Sometimes you meet NaNs or inf in the gradient, and by printing it you may have a chance to find where are them. There could be many reasons for NaN/inf, and three most common ones are **gradient explosion**, **divide-by-zero**, and **gradient not defined**.

In [None]:
# gradient explosion
a = nn.Parameter(torch.empty(10).uniform_(0, 1e2))
b = (torch.pow(a, 10)).prod()
# to print the gradient of a during backpropagation, register a 'print' hook on it
a.register_hook(print)
b.backward()

Here inf occurs when the gradient is too large. This often happens when you have power function.
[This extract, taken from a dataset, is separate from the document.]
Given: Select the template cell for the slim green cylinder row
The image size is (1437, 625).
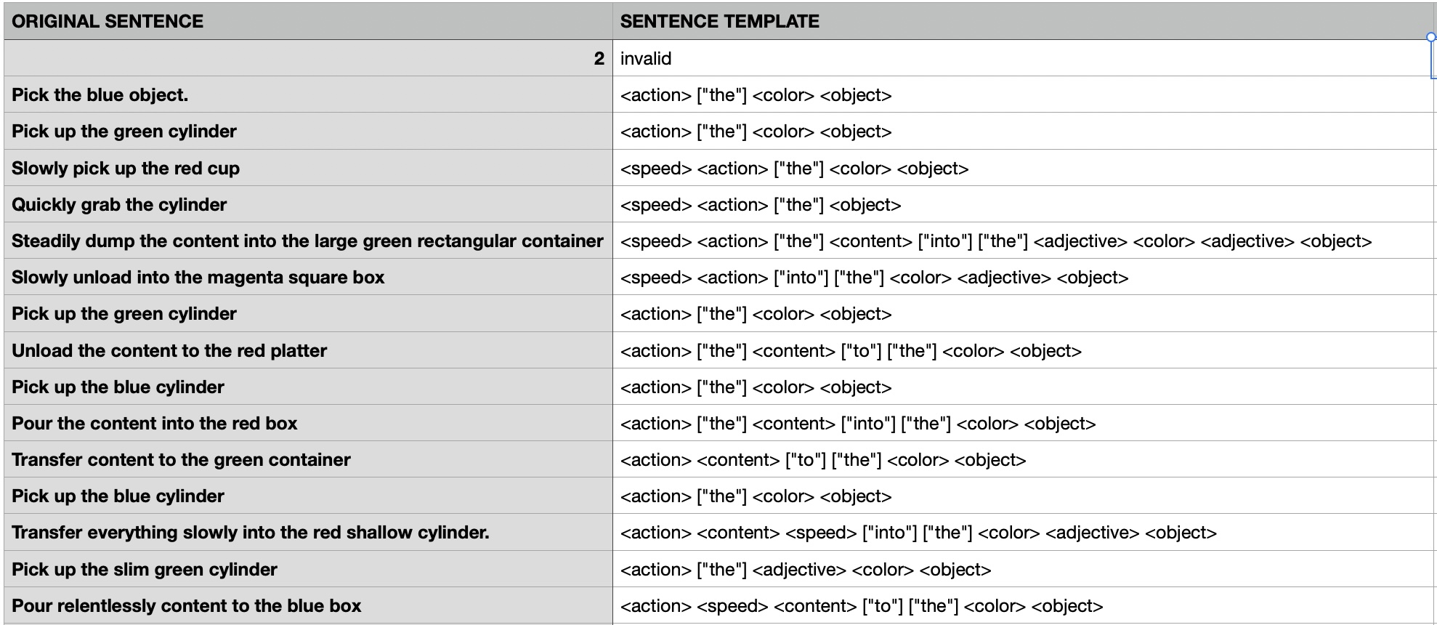Looking at the screenshot, I should coord(806,570).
A simple way to avoid it is to use log when you apply power operations:

In [None]:
# avoid gradient explosion by log
log_a = torch.log(a)
log_b = 50*log_a.sum()
b = torch.exp(log_b)
log_b.backward()  # use log_b to backpropagate instead of b

Divide-by-zero can occur in many places. I recommend you always add a small scalar (e.g. 1e-8) to the denominator whenever you have a division operation.

In [None]:
# divide-by-zero
b = (a / 0).sum()
b.backward()

Gradient not defined is a special case for some functions at some value. For example, if you manually calculate the power of L2-norm at 0, you will have NaN as gradient; but if you call *norm* function, you will have 0. This is related to the definition of **sub-gradient**, and I won't go to the details about it.

In [None]:
d = nn.Parameter(torch.zeros(1))
d.register_hook(print)
e = d.pow(2).sqrt()
e.backward()
e = d.norm(p=2)
e.backward()

Again, I suggest you to always be careful to fractional exponents and check if a variable contains 0. There's actually a built-in function in Pytorch that helps you detect these issues:

In [None]:
# automatically detect these issues
from torch.autograd import detect_anomaly

with detect_anomaly():
    d = nn.Parameter(torch.zeros(1))
    d.register_hook(print)
    e = d.pow(2).sqrt()
    e.backward()

Note that this will only detect NaN but not inf, and using *detect_anomaly()* will significantly slow down your training. Nevertheless, it is pretty useful when you try to find out what happened to your model.